Replacement property is acquired before the old property sells. This is more complex and typically more expensive. These structures commonly involve a parking arrangement or exchange accommodation titleholder (EAT), where a separate entity temporarily holds title during part of the exchange process.

Improvement / build-to-suit exchange

Exchange funds may be used toward improvements under strict structure and timing rules. These structures commonly involve a parking arrangement or exchange accommodation titleholder (EAT), where a separate entity temporarily holds title during part of the exchange process.

DST or TIC interests

Some investors use Delaware Statutory Trust (DST) or Tenants in Common (TIC) structures as replacement-property options, especially when they want passive ownership or need replacement-property options quickly near exchange deadlines. TIC ownership structures can also create exchange-planning complexity on the relinquished-property side when co-owners have different goals or timelines.

Drop and swap

Advanced pre-exchange ownership restructuring sometimes considered before an exchange, often involving partnership or co-ownership changes. These arrangements may receive significant IRS scrutiny, particularly when restructuring appears primarily exchange-motivated. Attorney and CPA guidance is strongly recommended.

Swap and drop

Advanced post-exchange restructuring concept sometimes discussed after replacement property acquisition. Still complex and fact-specific, but generally viewed differently from pre-exchange restructuring arrangements. Professional legal and tax guidance is essential.

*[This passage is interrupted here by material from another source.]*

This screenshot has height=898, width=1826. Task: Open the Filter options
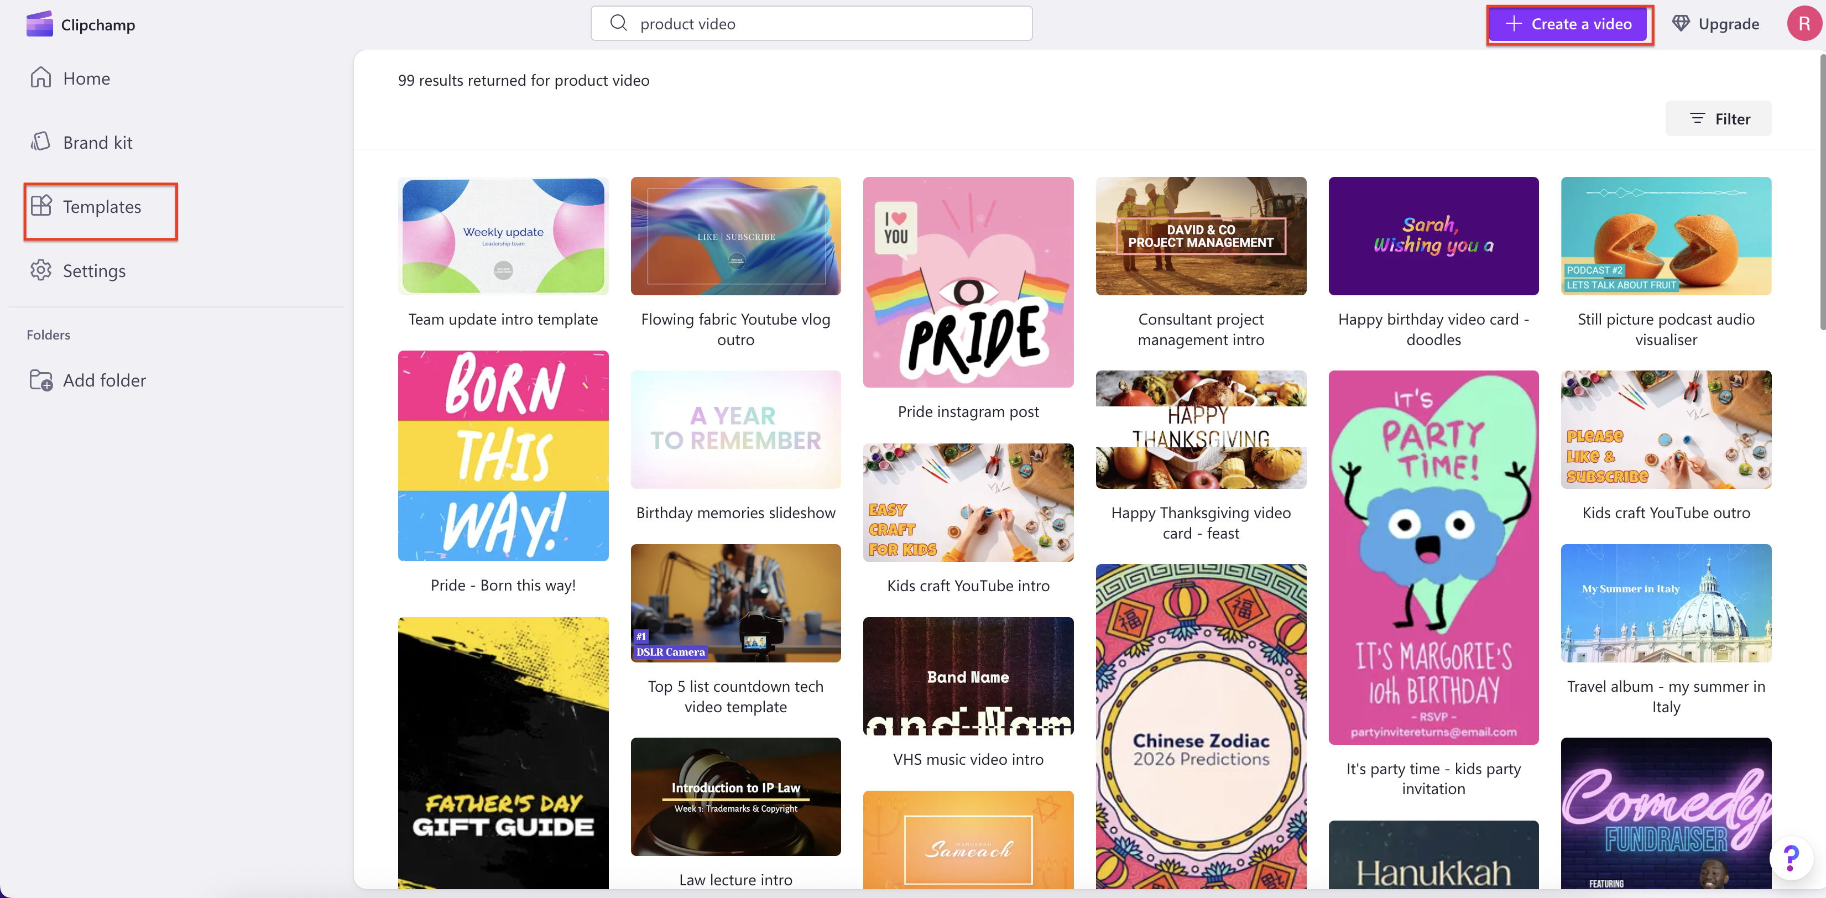click(x=1718, y=118)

Common exchange complications

Many exchanges run into trouble because of ownership structure, timing pressure, debt replacement shortfalls, or a misunderstanding of how deferred gain actually works. These are issues worth raising early with your QI, CPA, attorney, broker, and lender — before a deal is under contract.

Partial exchanges

A 1031 exchange does not always have to be fully tax deferred to remain valid. Some investors intentionally keep cash, buy smaller replacement property, or reduce debt. These situations may create partial taxable gain or boot rather than causing the entire exchange to fail.

Carryover basis

A 1031 exchange generally defers tax rather than eliminating it. The replacement property usually carries forward part of the tax history and deferred gain from the relinquished property, which can affect future depreciation, gain calculations, and eventual sale decisions.

Same taxpayer rule

The taxpayer selling the relinquished property generally needs to be the same taxpayer acquiring the replacement property. Partnerships, LLCs, trusts, and ownership restructuring can create complications that should be reviewed before the sale closes.

Constructive receipt

One of the most common exchange mistakes is allowing the seller to receive or control sale proceeds directly. Exchange funds are generally handled through the qualified intermediary to help preserve exchange treatment.

Qualified intermediary selection

Not all QIs operate the same way. Before choosing one, ask about experience, bonding, insurance coverage, how exchange funds are held, references, and fee structure.

Tax reporting and records

1031 exchanges are commonly reported on IRS Form 8824 and may require detailed supporting records. Investors should maintain organized documentation related to basis, depreciation, improvements, closing statements, exchange agreements, and replacement acquisitions.

When a 1031 exchange may not be worth it

A 1031 exchange is not always the best move, even when the tax deferral looks attractive on paper. It may make less sense when the gain is limited, replacement-property options are weak, ownership structure issues add significant complexity, or the investor values liquidity more than continued tax deferral. Investors should also be cautious about overpaying for replacement property simply because identification and closing deadlines are approaching.

Disclaimer: This planner is for educational planning only. It does not provide tax, legal, accounting, exchange, lending, or real estate advice. 1031 exchange rules are technical and fact-specific. Always consult a qualified intermediary, CPA, attorney, and other appropriate professionals before relying on exchange calculations or structuring a transaction.